Dr Xihan Bian


Publications

Xihan Bian, Oscar Mendez, Simon Hadfield, Zhang Lianpin (2024)Generalizing to New Tasks via One-Shot Compositional Subgoals, In: 2024 10th International Conference on Automation, Robotics and Applications (ICARA)pp. 491-495 IEEE

The ability to generalize to previously unseen tasks with little to no supervision is a key challenge in modern machine learning research. It is also a cornerstone of a future "General AI". Any artificially intelligent agent deployed in a real world application, must adapt on the fly to unknown environments. Researchers often rely on reinforcement and imitation learning to provide online adaptation to new tasks, through trial and error learning. However, this can be challenging for complex tasks which require many timesteps or large numbers of subtasks to complete. These "long horizon" tasks suffer from sample inefficiency and can require extremely long training times before the agent can learn to perform the necessary longterm planning. In this work, we introduce CASE which attempts to address these issues by training an Imitation Learning agent using adaptive "near future" subgoals. These subgoals are recalculated at each step using compositional arithmetic in a learned latent representation space. In addition to improving learning efficiency for standard long-term tasks, this approach also makes it possible to perform one-shot generalization to previously unseen tasks, given only a single reference trajectory for the task in a different environment. Our experiments show that the proposed approach consistently outperforms the previous state-of-the-art compositional Imitation Learning approach by 30%.

Bian Xihan, Oscar Mendez, Simon Hadfield (2022)SKILL-IL: Disentangling Skill and Knowledge in Multitask Imitation Learning, In: The Institute of Electrical and Electronics Engineers, Inc. (IEEE) Conference Proceedings The Institute of Electrical and Electronics Engineers, Inc. (IEEE)

Conference Title: 2022 IEEE/RSJ International Conference on Intelligent Robots and Systems (IROS) Conference Start Date: 2022, Oct. 23 Conference End Date: 2022, Oct. 27 Conference Location: Kyoto, JapanIn this work, we introduce a new perspective for learning transferable content in multi-task imitation learning. Humans are capable of transferring skills and knowledge. If we can cycle to work and drive to the store, we can also cycle to the store and drive to work. We take inspiration from this and hypothesize the latent memory of a policy network can be disentangled into two partitions. These contain either the knowledge of the environmental context for the task or the generalisable skill needed to solve the task. This allows an improved training efficiency and better generalization over previously unseen combinations of skills in the same environment, and the same task in unseen environments. We used the proposed approach to train a disentangled agent for two different multi-task IL environments. In both cases, we out-performed the SOTA by 30% in task success rate. We also demonstrated this for navigation on a real robot.

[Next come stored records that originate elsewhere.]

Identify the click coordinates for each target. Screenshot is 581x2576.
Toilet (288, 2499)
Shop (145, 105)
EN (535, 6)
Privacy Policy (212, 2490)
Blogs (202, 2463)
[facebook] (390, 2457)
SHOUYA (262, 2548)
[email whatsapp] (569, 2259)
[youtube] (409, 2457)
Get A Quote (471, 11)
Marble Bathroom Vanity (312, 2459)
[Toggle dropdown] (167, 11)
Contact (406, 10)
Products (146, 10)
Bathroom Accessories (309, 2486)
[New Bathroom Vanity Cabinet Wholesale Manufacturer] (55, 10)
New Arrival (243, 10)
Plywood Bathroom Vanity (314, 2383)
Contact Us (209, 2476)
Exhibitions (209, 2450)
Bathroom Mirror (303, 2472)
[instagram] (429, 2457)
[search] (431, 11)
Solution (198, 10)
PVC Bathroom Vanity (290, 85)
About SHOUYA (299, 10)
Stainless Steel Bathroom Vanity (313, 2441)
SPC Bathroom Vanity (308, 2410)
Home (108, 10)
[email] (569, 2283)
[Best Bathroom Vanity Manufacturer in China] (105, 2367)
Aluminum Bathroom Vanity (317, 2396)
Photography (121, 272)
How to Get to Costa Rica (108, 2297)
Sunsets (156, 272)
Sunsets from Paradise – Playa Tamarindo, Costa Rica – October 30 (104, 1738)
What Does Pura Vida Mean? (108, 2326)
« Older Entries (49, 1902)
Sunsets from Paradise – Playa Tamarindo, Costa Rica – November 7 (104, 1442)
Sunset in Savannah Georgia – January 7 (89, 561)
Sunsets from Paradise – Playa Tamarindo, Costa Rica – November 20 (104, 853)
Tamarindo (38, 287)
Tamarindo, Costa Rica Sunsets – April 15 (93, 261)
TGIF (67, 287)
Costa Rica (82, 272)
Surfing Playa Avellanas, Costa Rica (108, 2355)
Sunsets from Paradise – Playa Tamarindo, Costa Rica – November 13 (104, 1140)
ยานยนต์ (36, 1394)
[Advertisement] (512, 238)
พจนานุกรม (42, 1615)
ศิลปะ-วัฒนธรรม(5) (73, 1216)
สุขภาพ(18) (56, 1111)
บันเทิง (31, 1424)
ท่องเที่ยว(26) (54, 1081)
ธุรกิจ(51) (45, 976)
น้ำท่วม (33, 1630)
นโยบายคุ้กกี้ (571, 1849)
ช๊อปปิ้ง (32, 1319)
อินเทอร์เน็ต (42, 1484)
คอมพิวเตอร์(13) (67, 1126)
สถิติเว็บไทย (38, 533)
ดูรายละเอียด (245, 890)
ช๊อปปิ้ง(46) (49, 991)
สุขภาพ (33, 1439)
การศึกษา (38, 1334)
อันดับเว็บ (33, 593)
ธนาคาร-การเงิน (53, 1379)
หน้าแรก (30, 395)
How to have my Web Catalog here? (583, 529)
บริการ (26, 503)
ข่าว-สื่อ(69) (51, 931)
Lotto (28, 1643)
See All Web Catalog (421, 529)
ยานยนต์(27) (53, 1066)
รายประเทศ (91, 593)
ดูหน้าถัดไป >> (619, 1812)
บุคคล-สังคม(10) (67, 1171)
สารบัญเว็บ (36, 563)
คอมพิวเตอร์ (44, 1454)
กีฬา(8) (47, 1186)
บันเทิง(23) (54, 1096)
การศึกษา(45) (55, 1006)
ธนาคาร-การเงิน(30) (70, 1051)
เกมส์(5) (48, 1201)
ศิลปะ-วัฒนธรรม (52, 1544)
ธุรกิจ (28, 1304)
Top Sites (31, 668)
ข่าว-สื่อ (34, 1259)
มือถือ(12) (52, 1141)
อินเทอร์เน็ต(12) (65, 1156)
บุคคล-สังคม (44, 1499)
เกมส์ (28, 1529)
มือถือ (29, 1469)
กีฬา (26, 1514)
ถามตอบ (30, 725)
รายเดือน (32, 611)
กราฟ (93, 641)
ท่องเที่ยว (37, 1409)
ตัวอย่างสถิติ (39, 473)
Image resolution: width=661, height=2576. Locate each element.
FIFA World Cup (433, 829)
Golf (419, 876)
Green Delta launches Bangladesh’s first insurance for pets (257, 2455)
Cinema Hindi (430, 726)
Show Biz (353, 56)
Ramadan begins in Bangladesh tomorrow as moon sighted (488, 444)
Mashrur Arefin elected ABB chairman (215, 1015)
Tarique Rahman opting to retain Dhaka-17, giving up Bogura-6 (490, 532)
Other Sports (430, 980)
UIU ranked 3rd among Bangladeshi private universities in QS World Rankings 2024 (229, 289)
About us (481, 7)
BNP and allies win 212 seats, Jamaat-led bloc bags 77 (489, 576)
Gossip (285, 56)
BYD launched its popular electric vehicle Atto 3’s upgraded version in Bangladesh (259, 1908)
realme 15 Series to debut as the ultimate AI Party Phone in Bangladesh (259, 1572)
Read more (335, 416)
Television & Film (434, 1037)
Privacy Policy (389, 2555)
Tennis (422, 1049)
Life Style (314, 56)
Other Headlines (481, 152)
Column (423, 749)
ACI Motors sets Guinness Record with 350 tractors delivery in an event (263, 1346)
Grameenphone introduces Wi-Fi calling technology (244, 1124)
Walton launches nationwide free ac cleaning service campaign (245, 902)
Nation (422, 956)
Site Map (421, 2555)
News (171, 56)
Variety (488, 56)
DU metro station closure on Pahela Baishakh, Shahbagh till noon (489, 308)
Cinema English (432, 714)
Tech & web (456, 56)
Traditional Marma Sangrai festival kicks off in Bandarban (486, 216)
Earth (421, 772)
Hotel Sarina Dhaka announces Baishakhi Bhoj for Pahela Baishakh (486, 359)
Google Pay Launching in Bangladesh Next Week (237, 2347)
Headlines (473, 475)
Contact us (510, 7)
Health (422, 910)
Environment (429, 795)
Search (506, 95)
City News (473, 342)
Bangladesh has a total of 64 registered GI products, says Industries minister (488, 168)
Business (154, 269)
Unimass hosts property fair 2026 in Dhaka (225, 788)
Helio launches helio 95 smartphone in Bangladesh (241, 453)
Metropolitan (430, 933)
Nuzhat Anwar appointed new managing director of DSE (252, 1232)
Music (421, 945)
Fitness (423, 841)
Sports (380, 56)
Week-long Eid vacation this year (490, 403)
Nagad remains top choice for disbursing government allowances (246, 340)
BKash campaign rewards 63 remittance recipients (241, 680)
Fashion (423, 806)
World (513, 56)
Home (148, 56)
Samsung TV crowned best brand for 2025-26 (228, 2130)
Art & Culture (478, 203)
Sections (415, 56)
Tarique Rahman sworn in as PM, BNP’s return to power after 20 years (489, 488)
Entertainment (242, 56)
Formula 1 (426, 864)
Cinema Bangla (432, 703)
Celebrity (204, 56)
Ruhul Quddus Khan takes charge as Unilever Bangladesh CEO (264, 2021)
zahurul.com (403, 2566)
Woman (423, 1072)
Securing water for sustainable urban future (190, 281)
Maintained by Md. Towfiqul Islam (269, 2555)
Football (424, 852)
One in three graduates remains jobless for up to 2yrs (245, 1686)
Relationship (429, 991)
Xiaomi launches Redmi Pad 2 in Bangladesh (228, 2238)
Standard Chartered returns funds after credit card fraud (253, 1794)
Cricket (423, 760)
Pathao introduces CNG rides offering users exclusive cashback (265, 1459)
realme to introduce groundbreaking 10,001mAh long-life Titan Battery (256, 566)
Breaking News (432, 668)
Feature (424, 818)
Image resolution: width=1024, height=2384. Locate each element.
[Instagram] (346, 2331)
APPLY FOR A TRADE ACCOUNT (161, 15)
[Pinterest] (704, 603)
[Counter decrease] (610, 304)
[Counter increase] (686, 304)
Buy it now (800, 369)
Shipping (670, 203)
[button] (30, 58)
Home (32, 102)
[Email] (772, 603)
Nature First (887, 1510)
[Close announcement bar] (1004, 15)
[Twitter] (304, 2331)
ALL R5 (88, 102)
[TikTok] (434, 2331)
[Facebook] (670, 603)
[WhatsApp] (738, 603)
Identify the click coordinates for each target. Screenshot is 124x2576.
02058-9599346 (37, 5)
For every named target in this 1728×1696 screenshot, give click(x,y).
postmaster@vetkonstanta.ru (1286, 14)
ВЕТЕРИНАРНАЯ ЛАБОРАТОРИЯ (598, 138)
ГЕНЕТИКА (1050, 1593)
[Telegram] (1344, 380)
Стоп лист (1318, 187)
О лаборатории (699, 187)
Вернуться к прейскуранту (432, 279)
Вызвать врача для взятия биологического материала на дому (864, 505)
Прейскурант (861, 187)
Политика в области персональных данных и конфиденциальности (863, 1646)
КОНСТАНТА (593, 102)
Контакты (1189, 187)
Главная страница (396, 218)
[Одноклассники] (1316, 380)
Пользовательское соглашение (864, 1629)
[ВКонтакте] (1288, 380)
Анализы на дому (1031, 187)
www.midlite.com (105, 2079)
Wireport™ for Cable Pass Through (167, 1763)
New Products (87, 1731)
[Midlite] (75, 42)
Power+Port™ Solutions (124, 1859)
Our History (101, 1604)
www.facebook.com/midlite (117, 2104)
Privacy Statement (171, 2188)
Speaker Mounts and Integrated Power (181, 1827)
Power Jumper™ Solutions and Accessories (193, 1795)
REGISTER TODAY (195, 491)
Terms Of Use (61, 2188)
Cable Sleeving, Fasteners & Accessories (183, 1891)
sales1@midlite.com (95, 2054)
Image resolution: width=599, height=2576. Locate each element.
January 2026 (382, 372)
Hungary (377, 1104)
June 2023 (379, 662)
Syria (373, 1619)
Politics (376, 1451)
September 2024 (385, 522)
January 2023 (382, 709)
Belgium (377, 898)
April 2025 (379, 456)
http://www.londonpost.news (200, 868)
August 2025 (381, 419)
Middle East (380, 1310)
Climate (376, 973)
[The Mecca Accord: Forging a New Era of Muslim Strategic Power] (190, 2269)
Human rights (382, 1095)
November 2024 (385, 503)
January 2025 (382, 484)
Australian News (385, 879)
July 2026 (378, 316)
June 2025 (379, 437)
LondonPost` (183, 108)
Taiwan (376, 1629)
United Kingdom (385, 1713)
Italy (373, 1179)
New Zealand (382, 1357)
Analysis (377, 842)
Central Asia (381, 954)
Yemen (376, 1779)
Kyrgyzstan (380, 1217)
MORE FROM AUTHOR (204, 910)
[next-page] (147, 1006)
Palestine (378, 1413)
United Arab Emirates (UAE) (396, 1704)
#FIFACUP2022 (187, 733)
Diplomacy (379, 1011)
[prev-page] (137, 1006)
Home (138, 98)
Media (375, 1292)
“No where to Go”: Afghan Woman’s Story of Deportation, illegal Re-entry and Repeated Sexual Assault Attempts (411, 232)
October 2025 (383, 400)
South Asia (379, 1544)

XIHAN BIAN, OSCAR ALEJANDRO MENDEZ MALDONADO, SIMON J HADFIELD (2021)Robot in a China Shop: Using Reinforcement Learning for Location-Specific Navigation Behaviour, In: 2021 IEEE International Conference on Robotics and Automation (ICRA)2021-pp. 5959-5965 IEEE

Robots need to be able to work in multiple different environments. Even when performing similar tasks, different behaviour should be deployed to best fit the current environment. In this paper, We propose a new approach to navigation, where it is treated as a multi-task learning problem. This enables the robot to learn to behave differently in visual navigation tasks for different environments while also learning shared expertise across environments. We evaluated our approach in both simulated environments as well as real-world data. Our method allows our system to converge with a 26% reduction in training time, while also increasing accuracy.

In this work, we introduce a new perspective for learning transferable content in multi-task imitation learning. Humans are able to transfer skills and knowledge. If we can cycle to work and drive to the store, we can also cycle to the store and drive to work. We take inspiration from this and hypothesize the latent memory of a policy network can be disentangled into two partitions. These contain either the knowledge of the environmental context for the task or the generalizable skill needed to solve the task. This allows improved training efficiency and better generalization over previously unseen combinations of skills in the same environment, and the same task in unseen environments. We used the proposed approach to train a disentangled agent for two different multi-task IL environments. In both cases we out-performed the SOTA by 30% in task success rate. We also demonstrated this for navigation on a real robot.